I don’t know about you, but I tend to gravitate towards things that provide escapism when I’m feeling low. Familiar books, Friends re-runs and Lilo and Stitch are just some of my ‘go-to’s.
At my last visit to the local library, I stumbled across Hector and the Search for Happiness.
Intriguing. I was on sick leave at the time and trying to eat up as much information about recovery from stress as I could – on my own personal search for happiness, I suppose.
This was a fictional story written by a psychiatrist, who’s also written the more traditional form of self-help books. I had time on my hands and nothing to lose, so I thought I’d see if this provided a jaunty new angle on our never-ending plight for happiness.
Hector is a psychotherapist – and he’s rather good at it. Only, one day, he realises that his patients are wearing him down somewhat. He’s losing sight of what it means to be happy (and haven’t we all done that at some point?).
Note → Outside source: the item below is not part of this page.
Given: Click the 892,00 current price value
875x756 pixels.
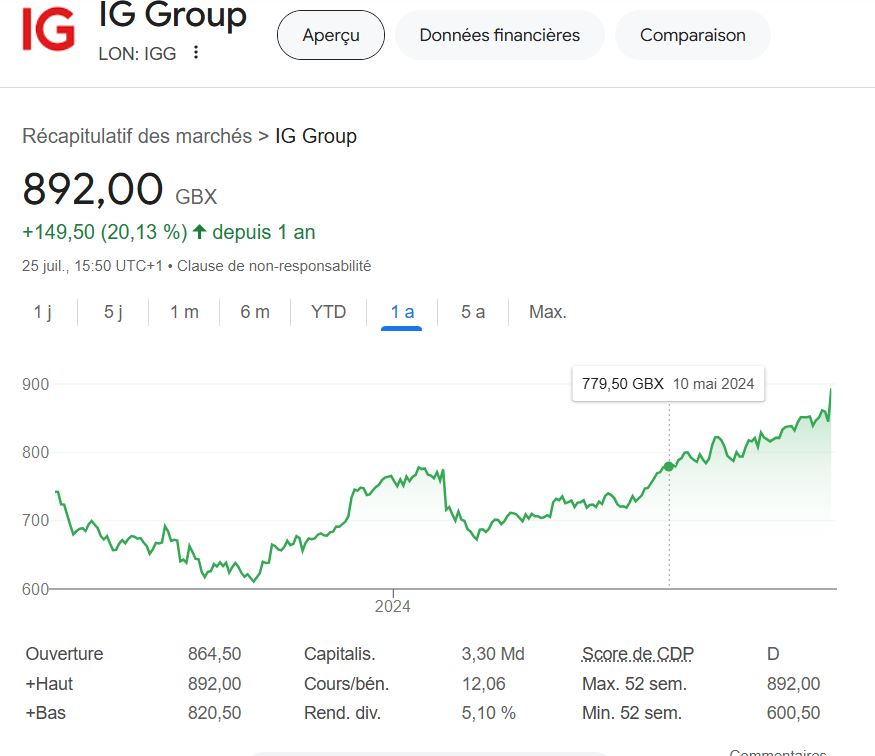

And how can you help people be happy if you don’t know what it is?
He decides to take some time off – and does so with great style. We follow him on a trip that takes him all over the world, meeting people of all walks of life who all contribute to Hector’s journey in wildly different ways.
Hector is a charming, impulsive and hugely likeable character, which makes for an entertaining and familiar reading experience. Reassuringly, he’s not without his flaws – and his hopeless fascination with women lands him in some morally questionable situations as the narrative progresses.
One of the main features I enjoyed about the book was seeing how Hector’s ‘Happiness is…’ list developed. The list grows with each of Hector’s experiences – some life-changing, some every day occurrences that you are likely to have experienced yourself. I liked that the book didn’t try to offer the reader some arbitrary, all-encompassing definition of happiness – how could it? – but instead, the many different facets of life and emotions that can affect our happiness.
It’s a quirky read, and while the writing style might be too simplistic for some, I found this made it more accessible – and a great option for when you don’t want anything too demanding.